L'inganno della speranza


È pulita l'aria di Starling City.
Ha un odore nitido, terso, quasi innocente.
Si dirama sotto i tuoi piedi, scivolando sinuosa tra un palazzo e l'altro, strade ricolme d'oro e d'utopie fallite.
E' una bella donna Starling City, giovane e fresca, una pelle candida e la lingua di un serpente tra le labbra piene.
Non ha nulla della forza disperata di Gotham City, nulla dell'alterigia di Metropolis.
Intreccia il filo della Vita e lascia che scorra tra le sue dita sottili, sorridendo alle sue sorelle e concedendo una benedizione che pare più un rogo annichilente.
Tagliava e tagliava Gotham City, puttana sfiorita e ventre già molle, la cupa grazia della belva e della femmina senza compromessi.
Creava e piangeva invece Metropolis.
Tesseva senza sosta alcuna, madre e protettrice di tutti quei figli soli e affranti.
E lì, tra due forze inamovibili, vi era lei: Starling City.
La città dei sogni.
La città della menzogna.

Ti dondoli sui talloni, ascoltando il lento frusciare del vento tra gli alberi del parco sottostante.
È una notte pigra quella in cui ti concedi il lusso di pensare, una notte che ha il sapore fasullo della salvezza.
Helena è un'ombra alle tue spalle, occhi troppo grandi e troppo pieni d'odio.
"Hai intenzione di stare qui tutta la sera?"
Silenzio.
"Fai come ti pare."
Non ha bisogno di permesso alcuno la figlia di Bertinelli, perché imbracciare un'arma e una vendetta la rende guerriera e criminale, la legge una mera catena con cui non fare neppure i conti.
È la città delle illusioni, Starling City.
Sei bella e sei forte, capelli corvini e nel cuore il buco d'un amore consumato - spezzato - troppo in fretta.
Puoi fare tutto, andare in ogni dove.
Puoi bere champagne costoso e spremere ciò che rimane dei soldi tuo padre, aprendo le gambe all'ennesimo figlio dell'aristocrazia di Starling City.
Oppure puoi vestirti con una lorica di rancore e rabbia, puntando una balestra - un'anima - verso la feccia della città, saggiando nel loro sangue la tua tristezza.
Helena ti abbandona sul tetto delle Queen Industries, un mantello viola e una smorfia contrariata sul viso.
Riporti lo sguardo sul cielo stellato, una trapunta di luci e piccole scie fumose.
Sorridi.

"Così...sei vivo."
Annuisci, sprofondando in quelle pupille dilatate e angosciate.
"Sei...vivo."
E' quasi un gemito, una recriminazione quella che esce dai denti serrati di Laurel: un pugno dritto al petto.
"Mi dispiace."
Laurel stira le labbra in una riga sottile e durissima, un filo che pare una cicatrice biancastra.
"Mia sorella è morta. E' morta, Oliver."
Hai ancora parole da opporle?

"Si indossa una maschera per proteggere chi si ama."

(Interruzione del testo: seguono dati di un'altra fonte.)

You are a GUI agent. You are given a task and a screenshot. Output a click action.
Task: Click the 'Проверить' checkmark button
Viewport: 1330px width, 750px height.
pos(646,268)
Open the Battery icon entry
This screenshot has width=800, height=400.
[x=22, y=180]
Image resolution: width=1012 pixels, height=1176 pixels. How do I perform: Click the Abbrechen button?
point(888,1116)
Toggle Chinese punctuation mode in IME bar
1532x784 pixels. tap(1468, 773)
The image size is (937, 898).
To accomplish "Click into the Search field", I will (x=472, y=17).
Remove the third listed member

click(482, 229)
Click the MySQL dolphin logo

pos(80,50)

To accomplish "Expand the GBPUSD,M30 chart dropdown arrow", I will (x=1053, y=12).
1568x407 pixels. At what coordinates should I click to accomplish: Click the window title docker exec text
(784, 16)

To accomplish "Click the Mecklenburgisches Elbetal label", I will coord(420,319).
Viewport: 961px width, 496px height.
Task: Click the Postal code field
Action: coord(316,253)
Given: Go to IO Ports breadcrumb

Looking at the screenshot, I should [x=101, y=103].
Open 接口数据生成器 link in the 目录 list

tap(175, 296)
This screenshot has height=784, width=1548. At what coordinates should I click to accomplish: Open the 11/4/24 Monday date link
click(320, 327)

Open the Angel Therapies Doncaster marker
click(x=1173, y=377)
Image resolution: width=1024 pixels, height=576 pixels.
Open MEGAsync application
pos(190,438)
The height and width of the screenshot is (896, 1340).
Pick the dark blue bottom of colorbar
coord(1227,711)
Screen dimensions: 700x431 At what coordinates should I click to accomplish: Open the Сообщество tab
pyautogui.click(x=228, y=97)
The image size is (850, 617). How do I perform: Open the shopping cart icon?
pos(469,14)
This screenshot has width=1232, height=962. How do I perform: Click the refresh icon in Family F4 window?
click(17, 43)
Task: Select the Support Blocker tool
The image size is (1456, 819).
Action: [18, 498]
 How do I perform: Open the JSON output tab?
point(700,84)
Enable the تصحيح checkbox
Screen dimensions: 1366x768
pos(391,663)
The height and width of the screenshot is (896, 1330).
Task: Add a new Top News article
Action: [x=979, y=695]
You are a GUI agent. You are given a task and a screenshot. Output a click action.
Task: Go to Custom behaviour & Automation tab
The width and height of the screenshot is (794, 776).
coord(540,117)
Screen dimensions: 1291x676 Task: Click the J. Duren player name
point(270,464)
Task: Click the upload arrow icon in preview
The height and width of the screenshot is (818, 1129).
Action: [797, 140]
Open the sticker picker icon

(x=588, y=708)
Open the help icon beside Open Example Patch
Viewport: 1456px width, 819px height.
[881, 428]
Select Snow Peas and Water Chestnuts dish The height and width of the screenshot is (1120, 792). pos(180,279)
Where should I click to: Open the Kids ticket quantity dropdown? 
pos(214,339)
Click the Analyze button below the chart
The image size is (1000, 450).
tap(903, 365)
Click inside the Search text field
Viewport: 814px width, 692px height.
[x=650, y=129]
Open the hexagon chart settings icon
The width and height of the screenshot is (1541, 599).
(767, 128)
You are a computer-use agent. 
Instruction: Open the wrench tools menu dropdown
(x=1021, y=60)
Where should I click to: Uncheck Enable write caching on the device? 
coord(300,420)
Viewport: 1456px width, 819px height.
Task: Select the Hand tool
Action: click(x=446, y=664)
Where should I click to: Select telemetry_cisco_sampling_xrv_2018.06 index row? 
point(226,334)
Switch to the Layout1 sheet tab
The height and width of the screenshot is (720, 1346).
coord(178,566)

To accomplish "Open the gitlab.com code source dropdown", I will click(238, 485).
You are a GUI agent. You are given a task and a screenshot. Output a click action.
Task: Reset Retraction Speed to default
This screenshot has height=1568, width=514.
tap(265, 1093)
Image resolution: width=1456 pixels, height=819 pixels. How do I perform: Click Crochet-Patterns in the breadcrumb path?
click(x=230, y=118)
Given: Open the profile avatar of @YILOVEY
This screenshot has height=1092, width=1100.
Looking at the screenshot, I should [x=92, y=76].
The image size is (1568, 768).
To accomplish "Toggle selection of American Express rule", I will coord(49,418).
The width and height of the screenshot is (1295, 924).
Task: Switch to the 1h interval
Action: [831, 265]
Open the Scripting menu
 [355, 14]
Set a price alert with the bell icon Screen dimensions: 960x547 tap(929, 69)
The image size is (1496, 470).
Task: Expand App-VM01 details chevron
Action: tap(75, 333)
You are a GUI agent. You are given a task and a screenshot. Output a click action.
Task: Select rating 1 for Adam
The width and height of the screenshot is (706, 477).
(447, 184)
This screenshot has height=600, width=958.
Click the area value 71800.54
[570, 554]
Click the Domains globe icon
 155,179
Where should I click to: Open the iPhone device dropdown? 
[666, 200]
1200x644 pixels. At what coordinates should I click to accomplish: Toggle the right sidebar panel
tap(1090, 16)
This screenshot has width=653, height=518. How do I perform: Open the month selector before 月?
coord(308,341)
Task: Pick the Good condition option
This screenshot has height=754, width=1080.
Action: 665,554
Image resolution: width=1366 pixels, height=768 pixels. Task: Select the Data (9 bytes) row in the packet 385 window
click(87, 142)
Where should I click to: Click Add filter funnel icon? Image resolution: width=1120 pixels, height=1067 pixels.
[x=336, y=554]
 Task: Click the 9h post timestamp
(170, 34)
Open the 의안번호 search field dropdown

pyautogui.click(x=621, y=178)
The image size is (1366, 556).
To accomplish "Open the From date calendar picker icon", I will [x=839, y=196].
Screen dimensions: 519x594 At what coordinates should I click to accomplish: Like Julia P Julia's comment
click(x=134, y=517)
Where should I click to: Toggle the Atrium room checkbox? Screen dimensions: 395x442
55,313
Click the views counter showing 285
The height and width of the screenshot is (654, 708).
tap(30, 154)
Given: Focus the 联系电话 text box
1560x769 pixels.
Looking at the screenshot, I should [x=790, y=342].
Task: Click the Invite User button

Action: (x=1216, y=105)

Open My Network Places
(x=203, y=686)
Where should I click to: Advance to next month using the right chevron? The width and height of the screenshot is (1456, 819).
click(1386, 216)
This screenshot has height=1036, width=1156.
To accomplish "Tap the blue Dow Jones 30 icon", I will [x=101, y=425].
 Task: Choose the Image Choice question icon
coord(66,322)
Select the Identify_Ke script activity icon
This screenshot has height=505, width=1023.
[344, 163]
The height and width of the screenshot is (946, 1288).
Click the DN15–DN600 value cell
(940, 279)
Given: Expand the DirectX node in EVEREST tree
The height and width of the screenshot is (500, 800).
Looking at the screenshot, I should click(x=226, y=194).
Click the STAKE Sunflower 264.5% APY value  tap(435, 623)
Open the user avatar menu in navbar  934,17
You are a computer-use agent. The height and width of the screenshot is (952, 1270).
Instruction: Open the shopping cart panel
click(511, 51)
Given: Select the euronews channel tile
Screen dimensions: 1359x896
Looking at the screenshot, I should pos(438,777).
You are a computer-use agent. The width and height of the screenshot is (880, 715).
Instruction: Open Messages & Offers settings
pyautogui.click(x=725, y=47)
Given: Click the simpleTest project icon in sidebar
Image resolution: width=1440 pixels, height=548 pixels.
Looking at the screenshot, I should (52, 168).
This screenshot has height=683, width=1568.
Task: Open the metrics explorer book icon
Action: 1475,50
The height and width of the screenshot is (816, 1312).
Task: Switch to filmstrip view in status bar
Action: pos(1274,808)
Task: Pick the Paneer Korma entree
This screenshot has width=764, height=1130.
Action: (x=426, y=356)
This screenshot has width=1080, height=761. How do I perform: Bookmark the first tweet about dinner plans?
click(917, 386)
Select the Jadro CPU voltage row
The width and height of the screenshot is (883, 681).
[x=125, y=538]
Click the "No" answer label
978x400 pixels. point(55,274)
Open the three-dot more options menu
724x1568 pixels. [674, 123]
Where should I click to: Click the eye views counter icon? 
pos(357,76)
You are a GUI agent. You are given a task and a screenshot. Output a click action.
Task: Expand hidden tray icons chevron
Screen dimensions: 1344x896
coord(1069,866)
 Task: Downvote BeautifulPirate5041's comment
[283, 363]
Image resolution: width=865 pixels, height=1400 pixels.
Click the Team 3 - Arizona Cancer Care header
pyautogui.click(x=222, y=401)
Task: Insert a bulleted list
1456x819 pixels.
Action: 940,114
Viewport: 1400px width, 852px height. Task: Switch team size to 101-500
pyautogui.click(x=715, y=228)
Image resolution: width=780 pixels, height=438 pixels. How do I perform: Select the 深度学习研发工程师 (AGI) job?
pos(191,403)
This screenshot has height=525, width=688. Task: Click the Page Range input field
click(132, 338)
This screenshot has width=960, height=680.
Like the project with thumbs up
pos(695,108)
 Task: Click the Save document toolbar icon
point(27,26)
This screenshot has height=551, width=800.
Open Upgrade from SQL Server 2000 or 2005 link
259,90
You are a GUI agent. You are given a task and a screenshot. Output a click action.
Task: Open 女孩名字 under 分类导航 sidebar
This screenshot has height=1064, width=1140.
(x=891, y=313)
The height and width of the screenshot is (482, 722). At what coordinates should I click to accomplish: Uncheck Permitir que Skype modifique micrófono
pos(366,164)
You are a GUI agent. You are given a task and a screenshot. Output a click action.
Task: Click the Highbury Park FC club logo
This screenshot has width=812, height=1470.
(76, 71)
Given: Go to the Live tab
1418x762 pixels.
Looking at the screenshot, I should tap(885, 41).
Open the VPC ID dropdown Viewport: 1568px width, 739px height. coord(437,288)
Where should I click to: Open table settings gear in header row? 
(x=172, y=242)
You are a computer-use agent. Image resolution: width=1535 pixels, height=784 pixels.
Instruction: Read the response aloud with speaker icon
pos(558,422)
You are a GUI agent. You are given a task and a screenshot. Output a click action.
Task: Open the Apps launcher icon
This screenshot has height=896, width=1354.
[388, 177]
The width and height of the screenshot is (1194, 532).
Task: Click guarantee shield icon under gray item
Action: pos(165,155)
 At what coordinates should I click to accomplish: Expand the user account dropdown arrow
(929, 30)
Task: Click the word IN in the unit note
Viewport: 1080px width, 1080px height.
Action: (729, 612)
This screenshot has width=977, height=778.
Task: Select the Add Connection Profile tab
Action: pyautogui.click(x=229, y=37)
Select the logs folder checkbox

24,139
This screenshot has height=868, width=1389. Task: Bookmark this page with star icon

Avevi fallito nel farlo, Oliver.
Avevi fallito e ora ti rimanevano solo le schegge d'una vecchia realtà a fare da testimoni.
Ti rimanevano un arco e una freccia già incoccata: la punta d'un dolore che sarebbe stata la tua lama.

"Nessun criminale all'orizzonte?"
John Diggle è una voce rassicurante al tuo fianco, una risata a mezza bocca e la tenacia dei veri soldati.
"No, John. Sembra di no."
Diggle tossisce leggermente, chiudendo il pugno e poggiandolo sotto il mento.
"E' una bella notte, Oliver. Forse, anche il giustiziere di Starling City può prendersi qualche ora di riposo."
Non c'è pace nell'anima di conosce solo la guerra. avresti voluto rispondere, ma ti eri limitato a sorridere da sotto il cappuccio.
"Forse. O forse no. C'è sempre qualcosa che agita il cuore di questa città, John. Basta stare in ascolto. Basta scavare oltre i suoi bei modi e i suoi lussuosi gioielli."
Si siede Diggle, lasciando penzolare i piedi oltre il cornicione.
"E tu sei sicuro di capire quello che dice Starling City, Oliver?"

Colpa. Rimorso. Redenzione.
Se avessi dovuto descriverti, avresti usato queste tre, piccole, parole.
Avevi sempre cavalcato il dorso della tigre senza curarti degli altri, uccidendoli senza nemmeno doverli toccare.
Ti eri lasciato blandire da una città che era proprio come te: superficiale e bellissima e senza alcuna remore.
Non eri l'uomo d'acciaio di Metropolis, un alieno dal cuore di uomo.
Non eri un pipistrello di bruma e sangue, spada e scudo d'una città spietata e perversa.
Eri forse il più umano, il più chiaro.
Eri il volto che tutti potevano comprendere, ma che nessuno avrebbe mai accettato davvero.
Eri un ragazzino che aveva imparato a vivere, tra i morsi della fame e un sacrificio così estremo da essere un paradosso.
Eri un'arma, una freccia: una luce nel buio desolante dell'inganno.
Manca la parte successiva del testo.